El único que salía de allí con cierta frecuencia era el capitán. Además de sus acostumbradas entrevistas con el Secretario de Estado, Angelo Sodano, para informarle del estado de las investigaciones, Glauser-Róist dormía por las noches en el cuartel de la Guardia Suiza (los oficiales y los suboficiales del cuerpo disponían de habitaciones individuales) y, a veces, permanecía allí durante varias horas, haciendo prácticas de tiro y resolviendo asuntos de los que nosotros no teníamos ni idea. Era un tipo misterioso el capitán Glauser-Róist: reservado, silencioso, casi siempre taciturno y, de vez en cuando, incluso un poco siniestro. O eso me parecía a mí, porque Farag no opinaba lo mismo. Él estaba convencido de que Glauser-Róist era una persona sencilla y afable, atormentada por el tipo de trabajo que le había tocado hacer. Hablaron mucho en Egipto, durante aquellas largas horas en el todoterreno, mientras cruzaban el país de un lado a otro, y, aunque el capitán no desveló el contenido de sus responsabilidades, Farag intuyó que no le gustaban demasiado.

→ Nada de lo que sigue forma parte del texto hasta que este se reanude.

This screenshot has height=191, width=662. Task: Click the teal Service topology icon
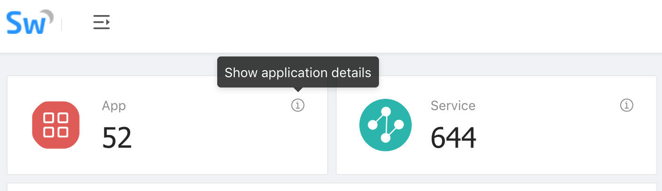[x=385, y=125]

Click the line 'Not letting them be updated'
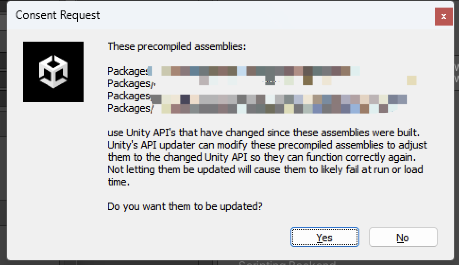[265, 169]
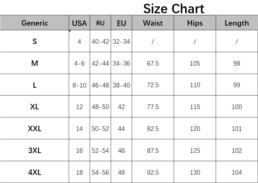Click the waist value 67.5
Image resolution: width=258 pixels, height=183 pixels.
point(153,63)
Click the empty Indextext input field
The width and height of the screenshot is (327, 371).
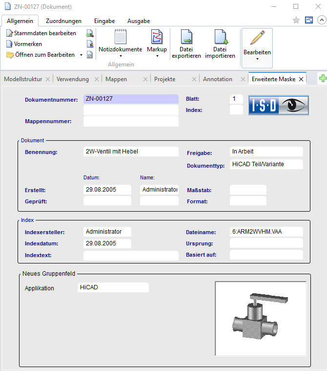(131, 255)
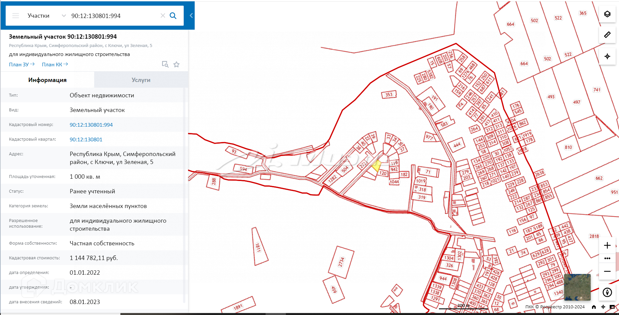619x315 pixels.
Task: Open the hamburger menu in search bar
Action: 16,16
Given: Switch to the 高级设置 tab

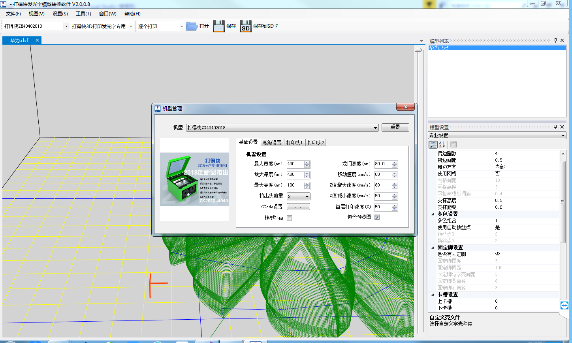Looking at the screenshot, I should click(272, 143).
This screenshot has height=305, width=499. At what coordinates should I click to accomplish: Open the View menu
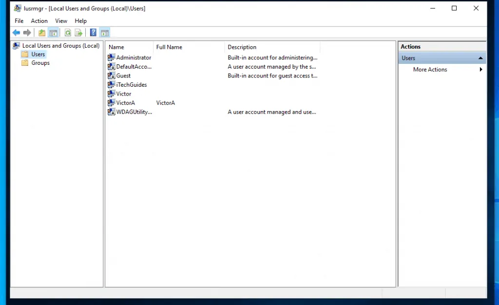click(61, 20)
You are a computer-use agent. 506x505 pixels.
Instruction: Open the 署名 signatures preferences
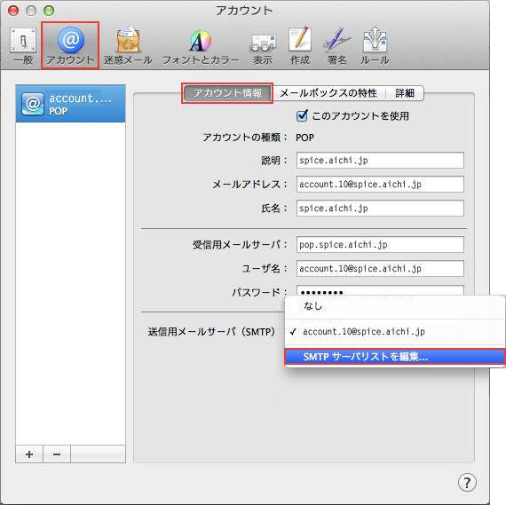coord(337,46)
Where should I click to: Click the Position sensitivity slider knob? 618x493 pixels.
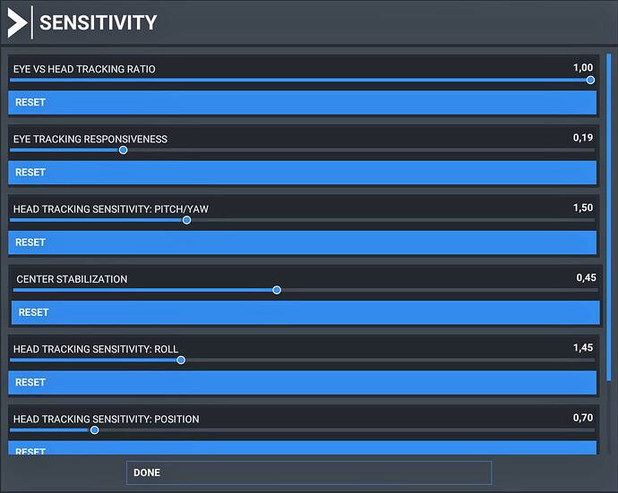pyautogui.click(x=94, y=429)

– Pero ¿te comentó algo más? -le pregunté yo, muerta de curiosidad, una tarde que estábamos los dos en mi laboratorio trabajando, ¡por fin!, en uno de los últimos bifolios del códice-. ¿No te contó algún detalle o te habló de su vida o se le escapó alguna indiscreción interesante?

Farag se rió de buena gana. Sus dientes blancos destacaron sobre su tez oscura.

– Lo único que recuerdo -comentó divertido, intentando erradicar el acento árabe de su pronunciación- es que dijo que había entrado en la Guardia Suiza porque todos los miembros de su familia lo habían hecho desde que su antepasado, el comandante Kaspar Róist, salvó al papa Clemente VI de las tropas de Carlos V durante el Saqueo de Roma.

– ¡Caramba! ¡Así que el capitán es de familia de alcurnia!

– También me dijo que había nacido en Berna y que había estudiado en la Universidad de Zurich.

– ¿Y qué estudió?

– Ingeniería agrícola.

Me quedé con la boca abierta.

– ¿Ingeniería agrícola…?

– ¿Qué tiene de raro? -se extrañó-. Bueno, a lo mejor esto te gusta más: me parece que dijo que también era licenciado en Literatura Italiana por la Universidad de Roma.